Три часа однообразного, спокойного, степного пути промелькнули, как сон. Лишь изредка встречавшиеся крестьянские повозки, да однажды остановка у какого-то ручья, — где ямщику захотелось напиться, развлекали дремавшие мысли, а затем опять наступала невозмутимая тишина бесконечной степи.
Вот наконец, в одиннадцатом часу, вдали на горизонте мелькнуло какое-то туманно-сизое пятно. Вот оно увеличивается, растёт; в нём начинают выясняться очертания белых, деревенских хат.
— Что за деревня?—спрашиваю ямщика.
— А, Саки! Она и есть, отвечал он, - обернувшись ко мне.—Вон, ветряная мельница, от ней будет две версты. - Сказав это, ямщик оправился, тряхнул вожжами и тройка пошла бодрее. Не доезжая мельницы, он остановил лошадей у колодца и стал поить. Саки были теперь ясно видны.
Влево от них тянулось озеро, размежёванное изгородями на участки солепромышленников. На берегу озера виднелась группа белых, крытых черепицею, длинных строений, которые своими маленькими окнами производили впечатление казарм. К степи был обращён фасадом корпус высокого, тоже белого, двухэтажного с балконом здания, окруженного довольно высоким забором, сложенным из местного, бурого, ноздреватого камня.
— Лечебная гостиница, — указывая кнутом на этот корпус, пояснил мне ямщик.
"Точно маленькая крепость", - подумал я.
Налево, приблизительно на расстоянии около версты от грязелечебницы, виднелась деревня, состоящая из маленьких белых домиков, с черепичными и соломенными крышами. Посреди деревни выделялась церковь со своей каменной оградой.
— Русская или татарская деревня? — спросил я ямщика.
— И русские, и татары живут. Больше русские, - отвечал ямщик.
— А церковь какая? православная?
— Православная.
После водопоя, тройка поскакала веселее и, бодро въехав за ограду грязелечебницы и обогнув главное здание, остановилась на площадке перед террасою гостиницы. На встречу выбежал лакей; из под гардин, закрывавших террасу, высунулось несколько голов дам, очевидно, пациенток лечебницы. Подбежавшему ко мне лакею, я назвал свою фамилию и спросил, какой номер мне отведён. Но он не знал; нужно было отправиться в контору.

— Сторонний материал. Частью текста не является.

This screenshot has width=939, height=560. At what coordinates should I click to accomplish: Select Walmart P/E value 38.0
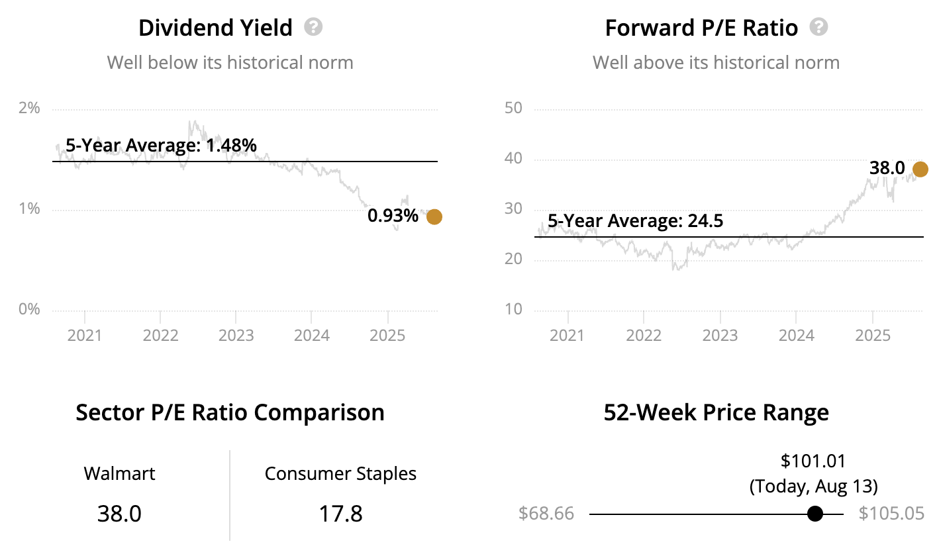pyautogui.click(x=119, y=514)
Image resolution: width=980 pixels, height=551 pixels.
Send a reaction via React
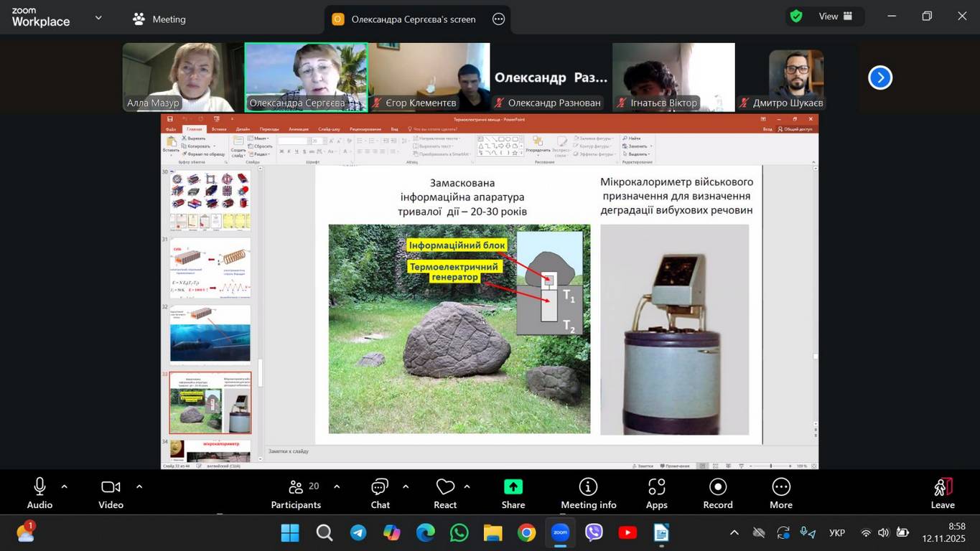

Отведенный мне номер состоял из одной комнаты с одним окном, по расписанию лечебницы, выходящим на озеро, а, на самом деле на садовую площадку, за которой тянулось длинное, каменное здание ванного помещения и лишь сбоку этого здания виднелся клочок озера.
Комната была узенькая, невысокая, аршин 5 в ширину и в высоту, а длиною аршин 10. В ней находились: железная кровать с матрацем, столик, зеркало, шкаф с полками, умывальник, два стула и кресло. По стенам вешалки для платья. Стены без шпалер, и лишь выкрашены белой известью. Вообще комната имела чистый и опрятный вид. Для зова прислуги электрический звонок.

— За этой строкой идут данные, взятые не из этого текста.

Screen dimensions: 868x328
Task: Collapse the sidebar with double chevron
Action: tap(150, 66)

Переодевшись с дороги, я отправился повидаться с доктором, но он в это время был на ваннах.
Садовая площадка перед террасою представляет покатость от гостиницы к озеру, а ванное здание стоит внизу, на берегу озера. Каменное, невысокое, одноэтажное строение, оно имеет в длину сажень 50, выбелено известью; окна маленькие в четыре стекла крыша крутая, черепичная, общий вид здания напоминает острог.
В левой половине здания находятся ванны для мужчин, а в правой—для женщин. Я прошел через мужскую половину и оттуда вышел на площадку, где принимаются грязевые ванны. Тут моему удивленному взору предстала странная картина. На четырехугольной площадке, сажень 80 в квадрате, огороженной высоким, дощатым забором, тянулись, начиная от входа, расставленные поперёк площадки параллельные ряды плетёнок, сделанных из древесных прутьев. Каждая такая плетенка, была вышиною аршина в полтора, а длиною сажени в две и согнута полукругом; ее назначение служит загородкой или ширмой для места, назначенного под грязевую ванну. Каждая такая плетёнка с наружной стороны плотно завешана несколькими толстыми, войлочными полостями, чтобы защищать больного от действия ветра. На огороженных этими плетенками местах, лежали больные, заваленные по горло грязью, черною и блестящею как вакса. Красные лица и тяжелое дыхание больных указывали, что положение их тягостное. Для защиты лица от солнечных лучей служили небольшие плоские зонтики, сделанные из зеленого или синего коленкора, укреплённые на палке, втыкаемой острым концом в землю. Головы больных, покрытые постоянно смѣняемыми компрессами, лежали на холщовых подушечках, подпёртых деревянными подставками. Полураздетые служители бегали между рядами, плетёнок и подмазывали трещины и щели, образующиеся в оболочке из грязи, на замуравленных в грязи пациентах. Другие больные в ожидании своей очереди, для занятия ванны, толпились на галерее, уже раздетые, и лишь сверху прикрытые холщовыми халатами, с капюшонами, накинутыми на голову, и оживленно болтали между собою, подтрунивая то друг над другом, то над молчаливо, сосредоточенно пыхтевшими в грязи сотоварищами.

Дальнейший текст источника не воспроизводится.